* INSTRUCTIONS TO FOLLOW
Write out again, word for word, the part of the items below that starts with the line containing "Image resolution: width=767" and runs through the end of the items. Leave the pictures out of your answer.

* PROVIDED DATA
--------------------------------

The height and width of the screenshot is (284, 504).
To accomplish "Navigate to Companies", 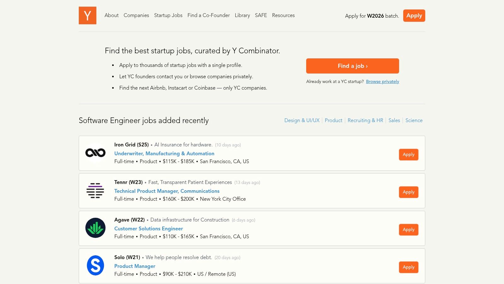I will (136, 15).
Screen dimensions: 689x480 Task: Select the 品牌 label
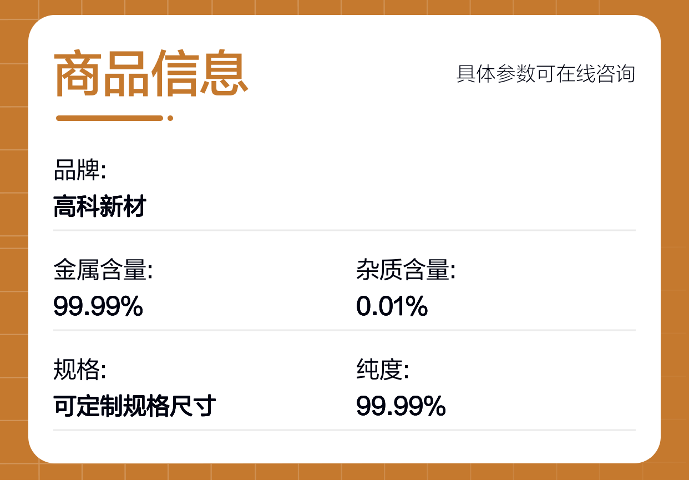click(80, 171)

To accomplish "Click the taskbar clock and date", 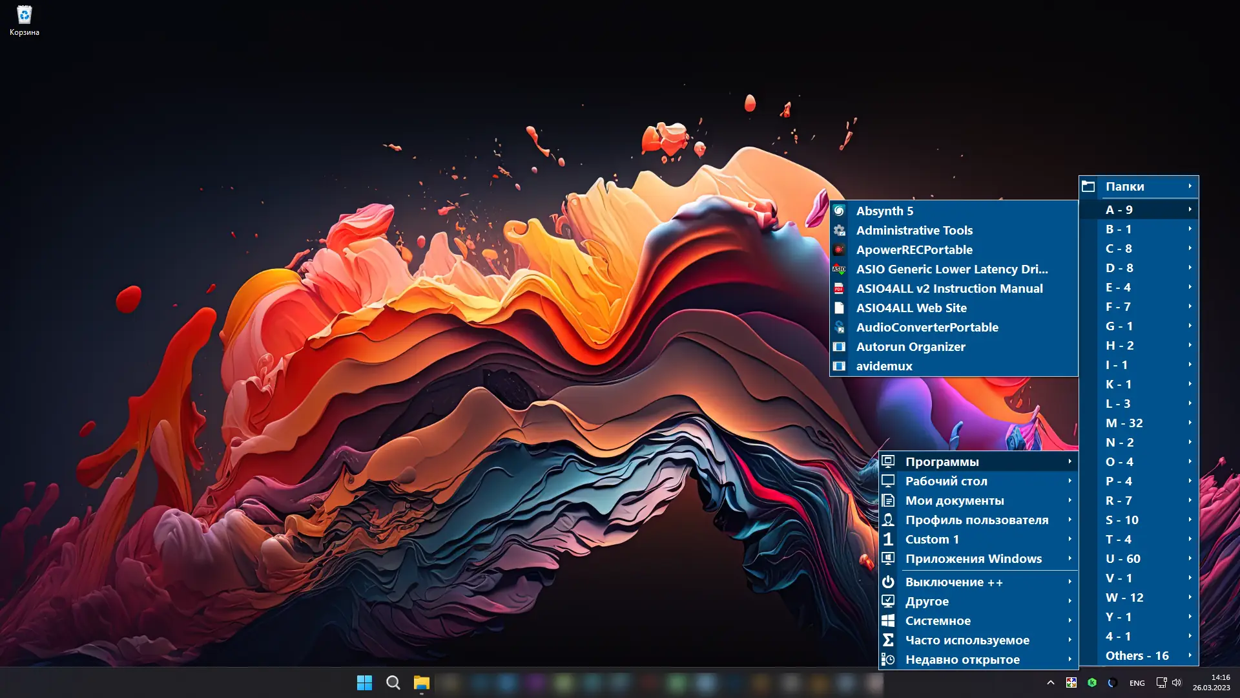I will click(1211, 682).
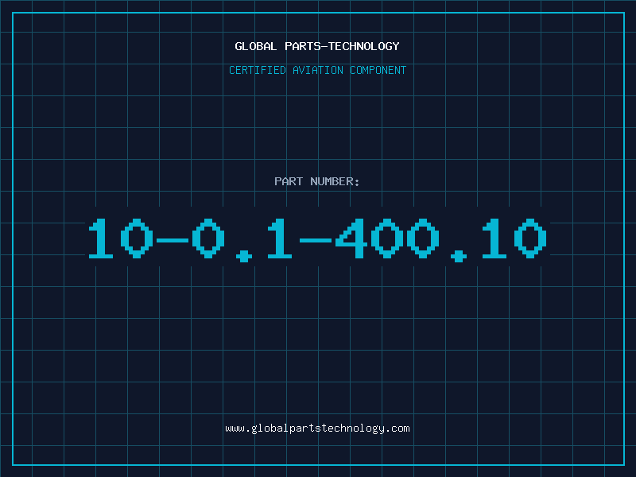
Task: Select the CERTIFIED AVIATION COMPONENT subtitle
Action: 317,70
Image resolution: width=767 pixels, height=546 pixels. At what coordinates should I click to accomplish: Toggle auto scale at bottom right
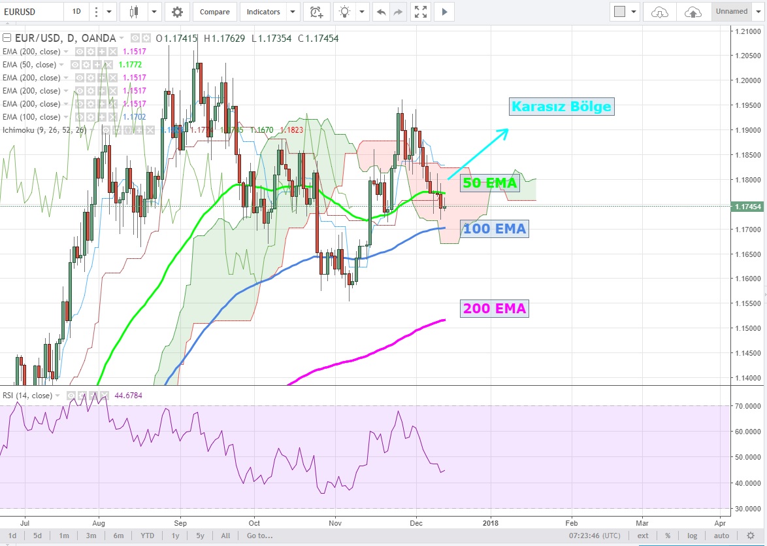[721, 536]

--------------------------------

* RESULT BELOW
Image resolution: width=767 pixels, height=546 pixels. At what coordinates should I click to accomplish: Toggle auto scale at bottom right
[721, 536]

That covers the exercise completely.